Houx, gui, fragon... Les bonnes pratiques pour cueillir ces végétaux utiles à la biodiversité forestière

C’est la saison. Le houx, le gui et le fragon ont la cote en ce moment mais souffrent de cueillettes excessives, trop souvent destinés à une commercialisation illégale. Dans toutes les forêts publiques dont celles d’Île-de-France, l'Office national des forêts (ONF) autorise leur ramassage en petite quantité pour un usage familial. Avant les fêtes, une cueillette raisonnée respectueuse de l’environnement reste la règle.

En cette saison, trois plantes emblématiques sont régulièrement ramassées en forêt : le houx, le gui et le fragon. Ces plantes sauvages fleurent bon les fêtes de fin d'année. Le houx, par exemple, garni de ces fameuses baies rouge vif dont raffolent certains oiseaux dont les merles, sert à confectionner des couronnes, bouquets et autres décorations. Son feuillage persistant teinté d’un vert brillant semble être également très apprécié.  

Cueillir fait partie des plaisirs simples en forêt, souvent partagés en famille. Un moment agréable offrant à chacun la possibilité de se promener dans la nature. Malheureusement, les forêts connaissent aujourd’hui des ramassages intensifs de ces végétaux. Avant Noël, les collectes illégales destinées à la commercialisation sont fréquentes.

Contribuant à la l’identité paysagère des forêts, ces plantes sauvages favorisent la diversité biologique des forêts. Pour préserver cette valeur écologique, l’ONF appelle à une cueillette raisonnée, respectueuse de l’environnement.

Du houx. L'Office national des forêts (ONF) autorise sa cueillette en petite quantité pour un usage familial. - ©DR.

L'ONF met en garde les auteurs de cueillettes abusives

Le Code forestier interdit tout prélèvement en forêt sans accord du propriétaire. Que les forêts soient privées ou publiques, leurs fruits et produits appartiennent aux propriétaires.

Dans les forêts publiques, l’ONF tolère le ramassage à "caractère familial". Celui-ci ne doit pas dépasser l’équivalent d’une poignée par personne. Les agents de l’ONF veilleront, cet hiver, à faire respecter cette recommandation. Les prélèvements trop volumineux peuvent faire l’objet d’une amende, voire de sanctions pénales.

Dans plusieurs départements, l’Ilex Aquifolium (houx commun) et le Ruscus Aculeatus (petit-houx) représentent des espèces végétales protégées. L’interdiction de cueillette peut donc faire l’objet d’arrêtés préfectoraux spécifiques.

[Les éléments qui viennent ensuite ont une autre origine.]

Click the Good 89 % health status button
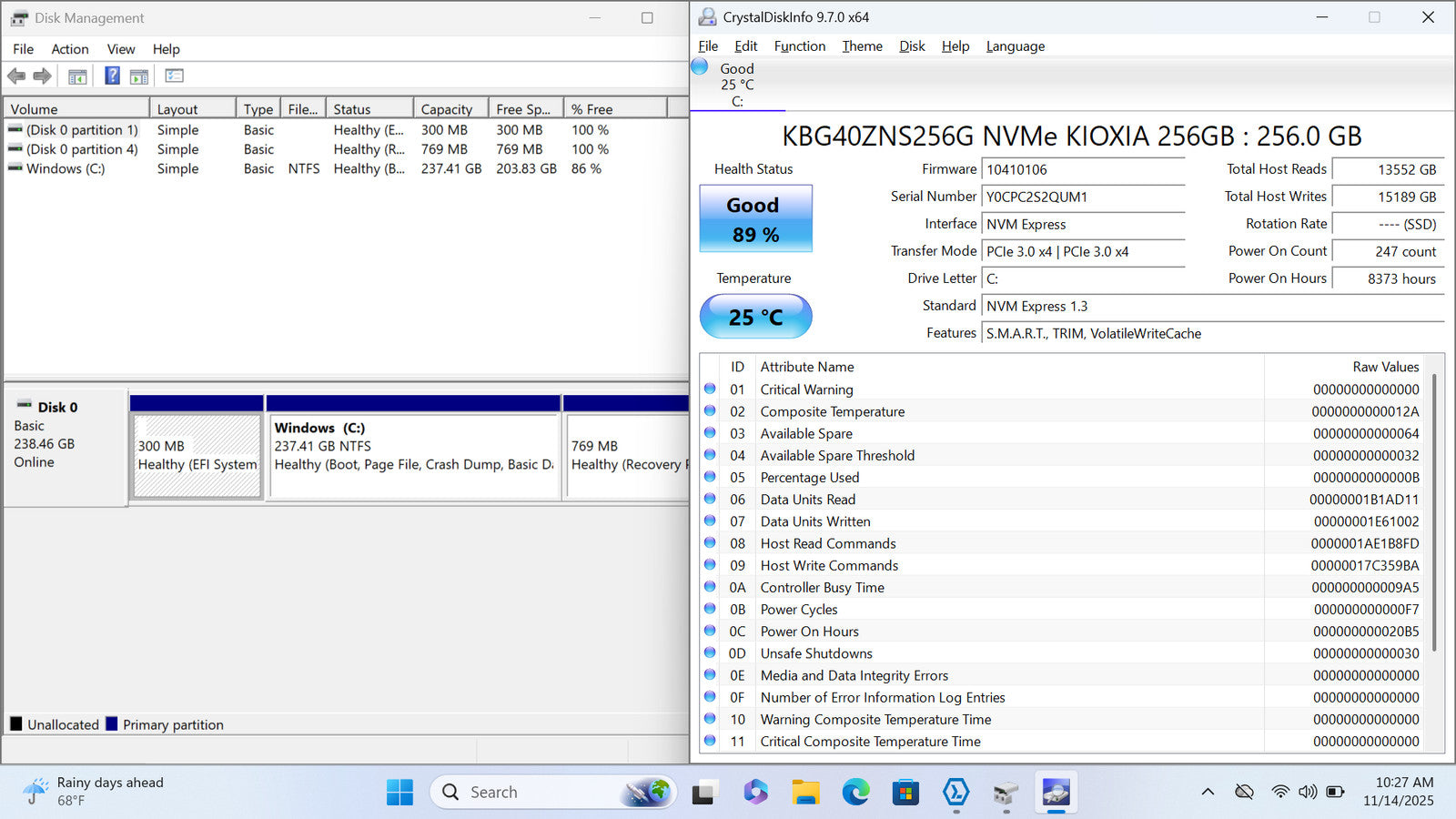 pyautogui.click(x=755, y=219)
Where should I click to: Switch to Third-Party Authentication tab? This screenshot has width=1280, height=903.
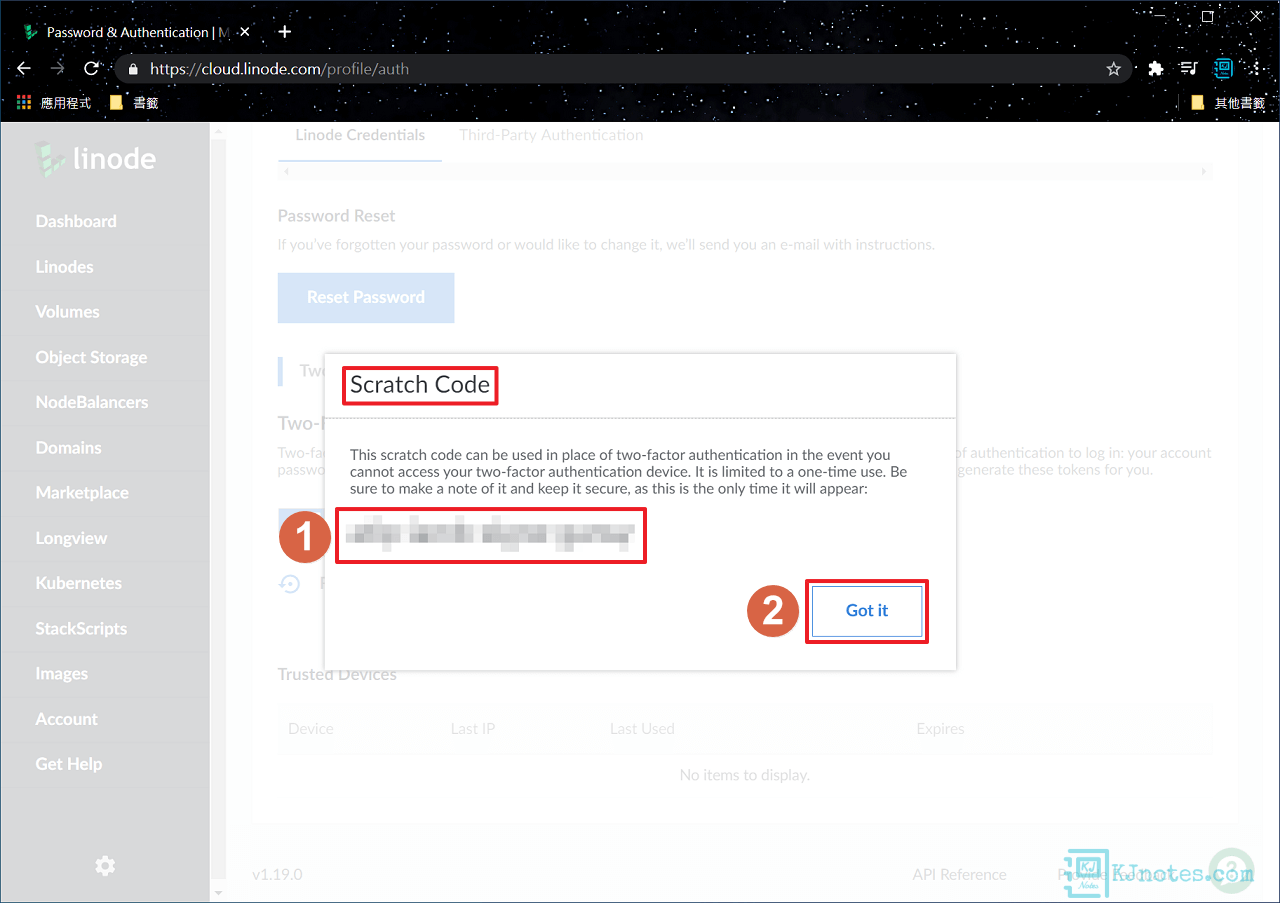pos(551,135)
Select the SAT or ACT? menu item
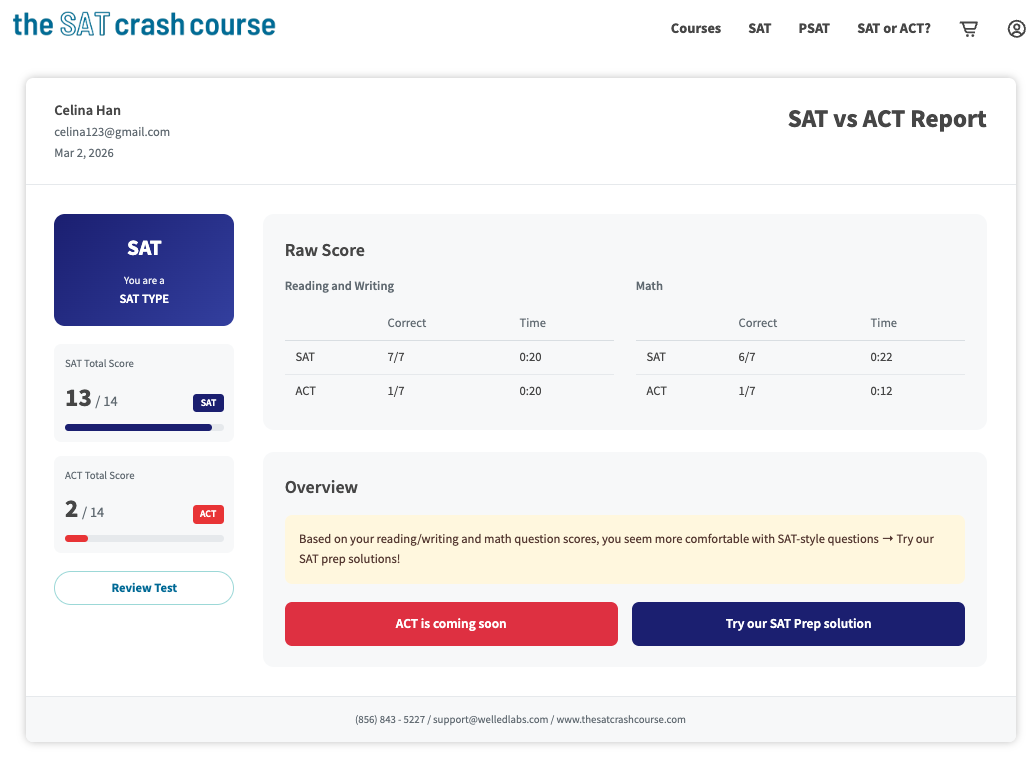This screenshot has height=771, width=1035. pos(893,29)
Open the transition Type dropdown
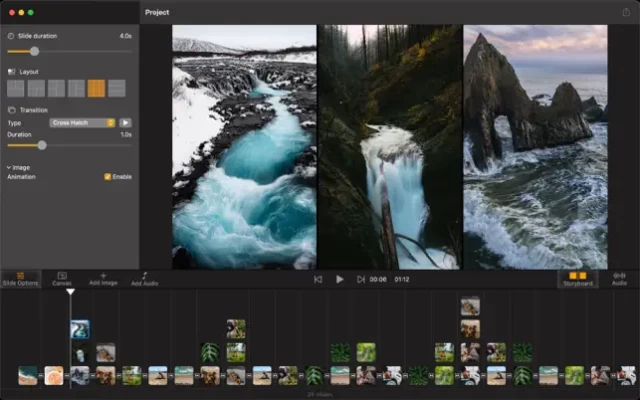The width and height of the screenshot is (640, 400). [82, 122]
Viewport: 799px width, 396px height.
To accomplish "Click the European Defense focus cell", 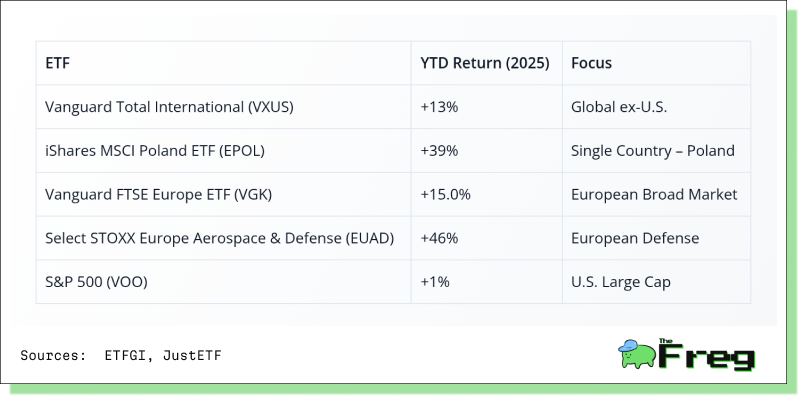I will [x=656, y=239].
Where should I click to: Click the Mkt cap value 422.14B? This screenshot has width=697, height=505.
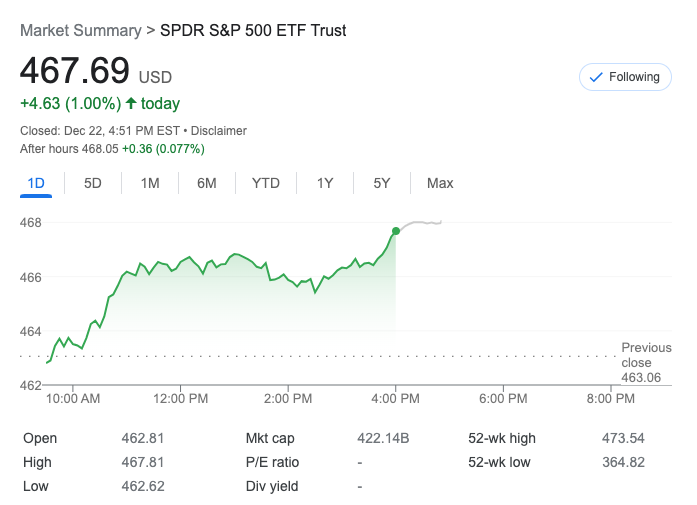[383, 438]
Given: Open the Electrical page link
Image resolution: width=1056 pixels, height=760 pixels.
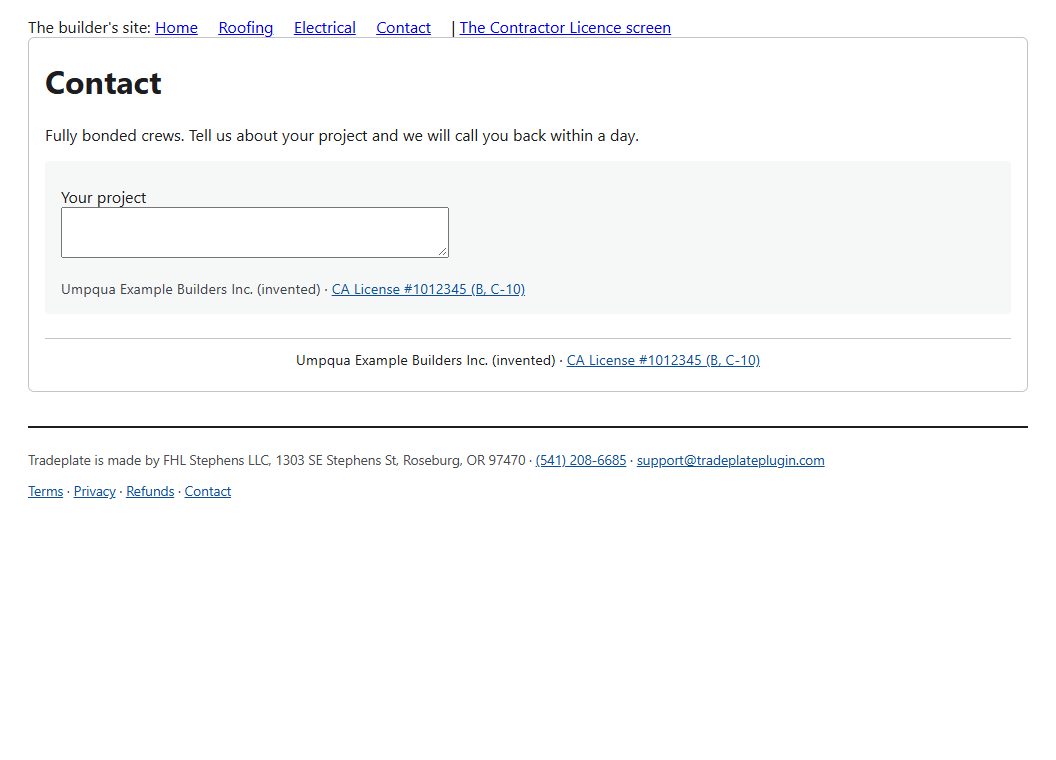Looking at the screenshot, I should [x=325, y=28].
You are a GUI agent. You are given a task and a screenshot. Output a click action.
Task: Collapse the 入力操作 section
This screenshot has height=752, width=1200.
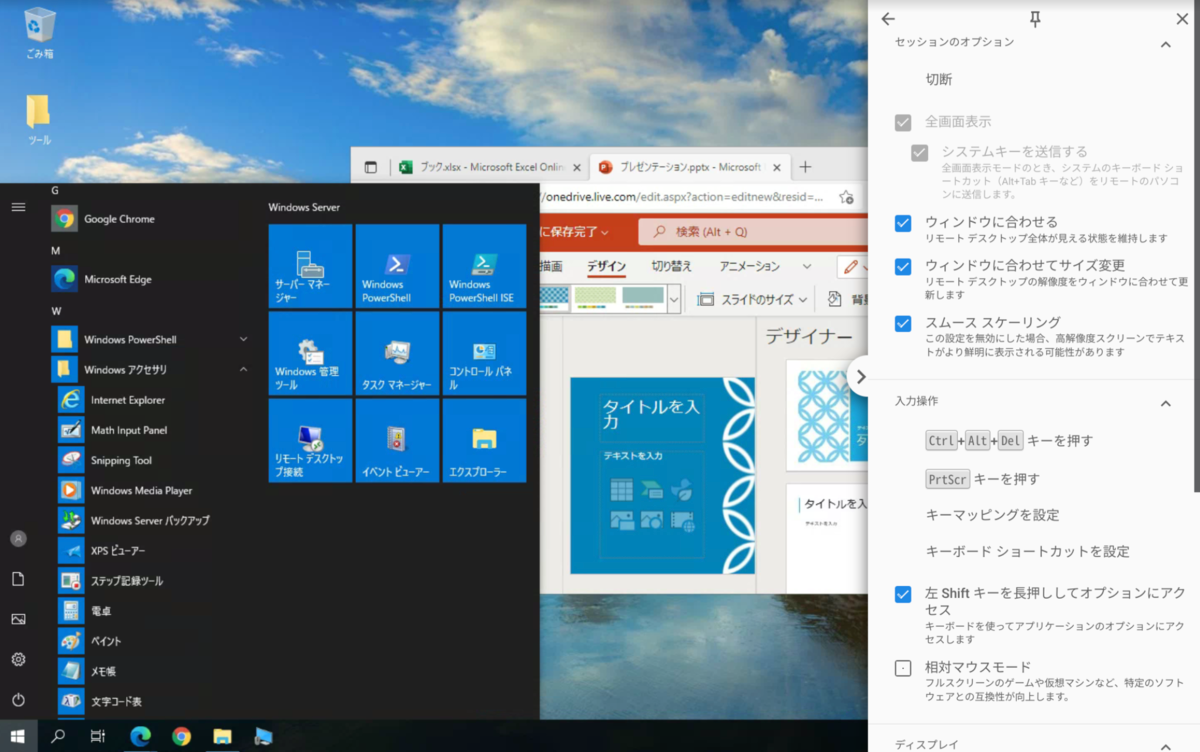tap(1165, 403)

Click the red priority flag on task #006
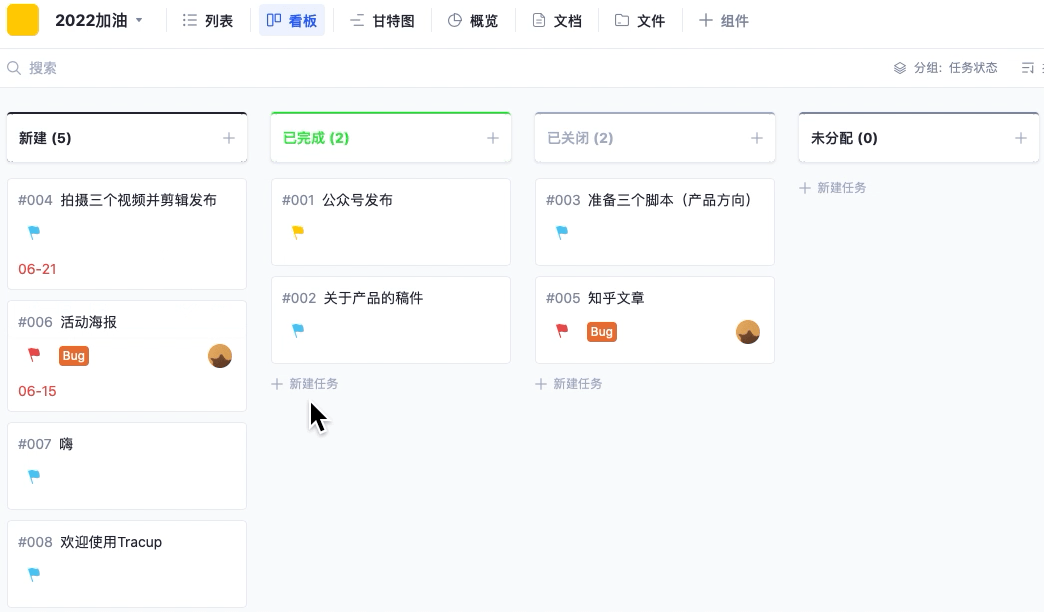coord(34,354)
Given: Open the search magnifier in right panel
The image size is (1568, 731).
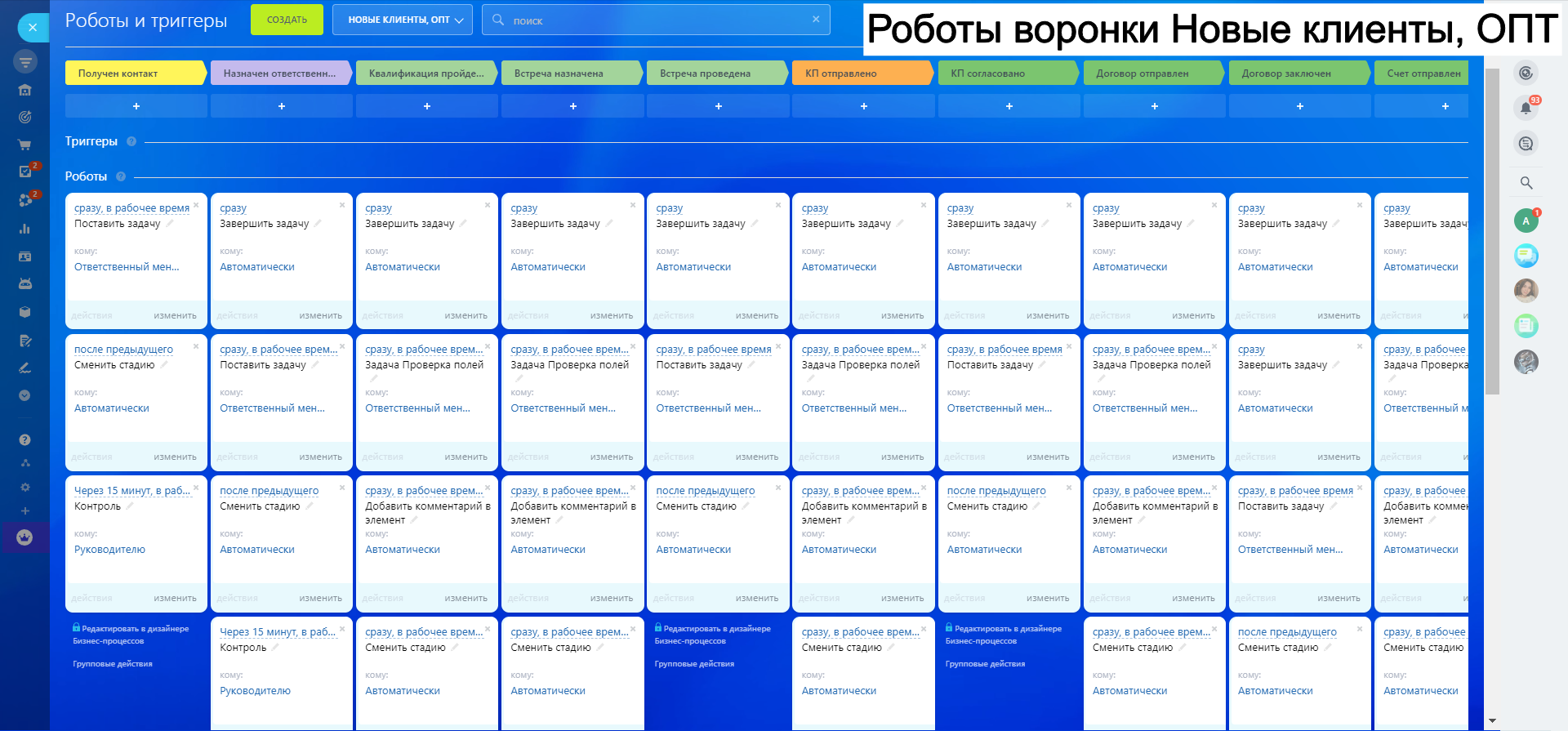Looking at the screenshot, I should [x=1526, y=183].
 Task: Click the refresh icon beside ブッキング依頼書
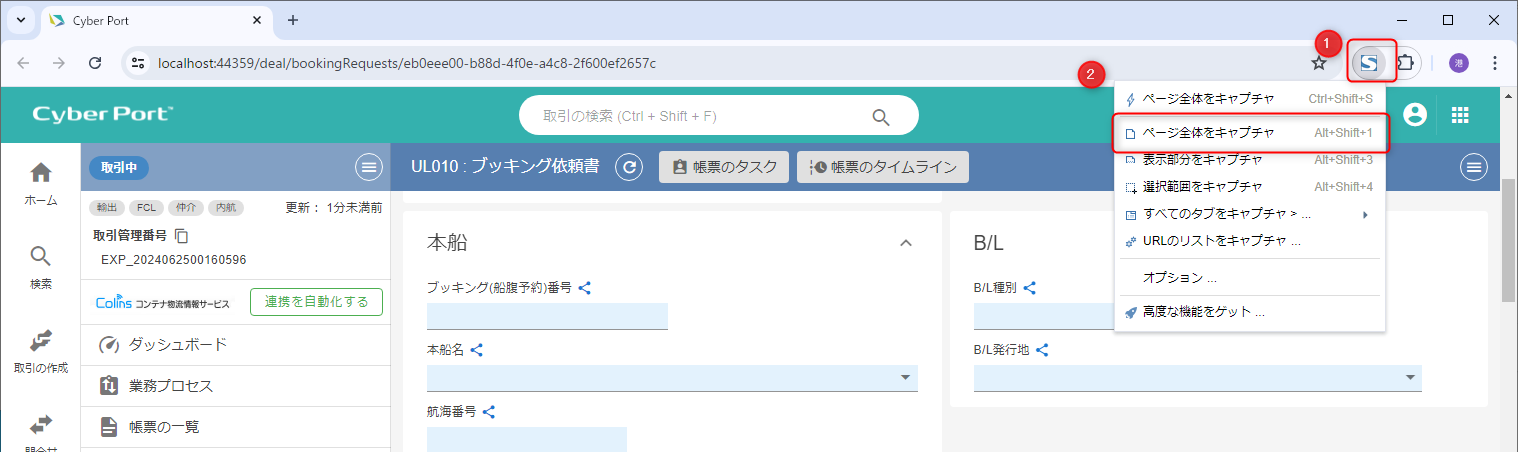pos(628,168)
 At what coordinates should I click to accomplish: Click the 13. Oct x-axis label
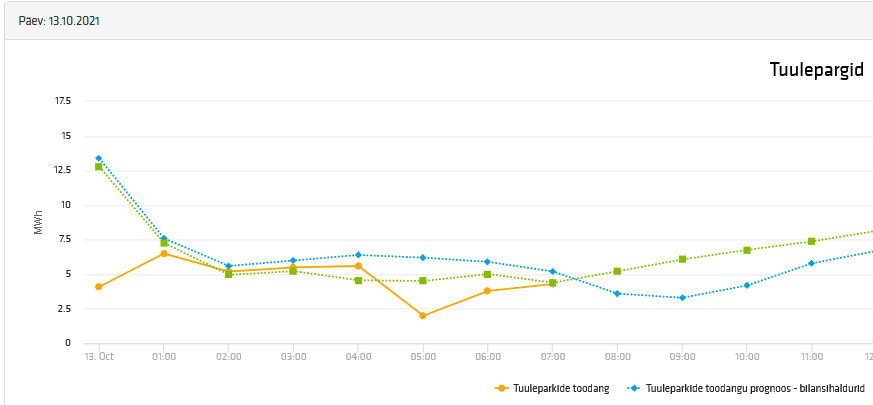pos(99,356)
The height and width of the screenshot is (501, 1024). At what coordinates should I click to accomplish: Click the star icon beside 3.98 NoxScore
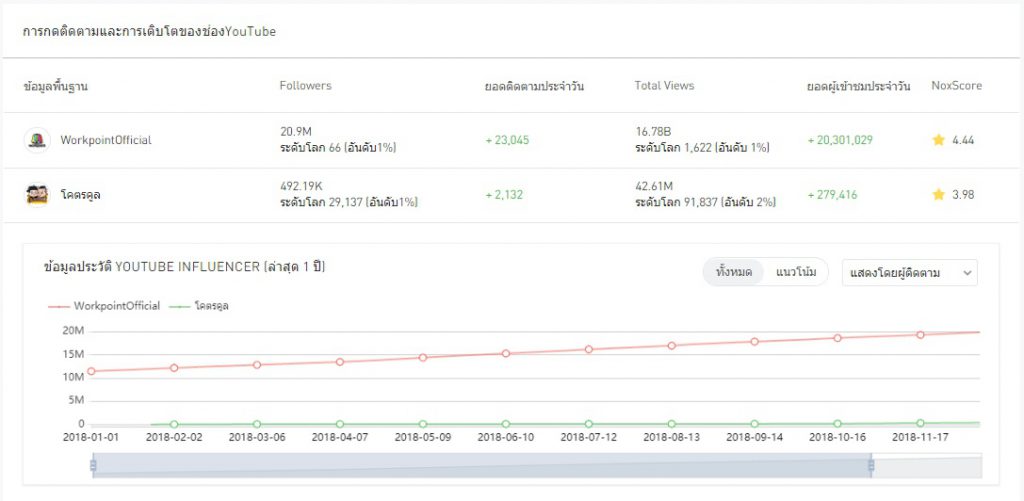(938, 195)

La vente de houx sauvage est proscrite sur les marchés. Le commerçant doit prouver que le houx mis en vente provient bien d’une culture et pas de la forêt, comme ci-dessous.

Le saviez-vous ? Couper son sapin de Noël, c’est interdit

  • La recherche beau sapin de Noël pourrait donner l'idée à certains d'aller le chercher directement en forêt. Jouer aux apprentis bûcherons en rapportant son sapin de Noël après une balade forestière n'est pas une bonne idée. Couper un arbre en forêt sans autorisation s'apparente tout simplement à du vol.
  • C'est une infraction. Un particulier surpris en train de couper un conifère se verra confisquer son matériel avec en prime une amende pouvant aller jusqu’à 1 500 euros. Le jeu n’en vaut donc pas la chandelle !
  • Toutes ces mesures permettent la protection du patrimoine forestier dont il convient de préserver la richesse écologique.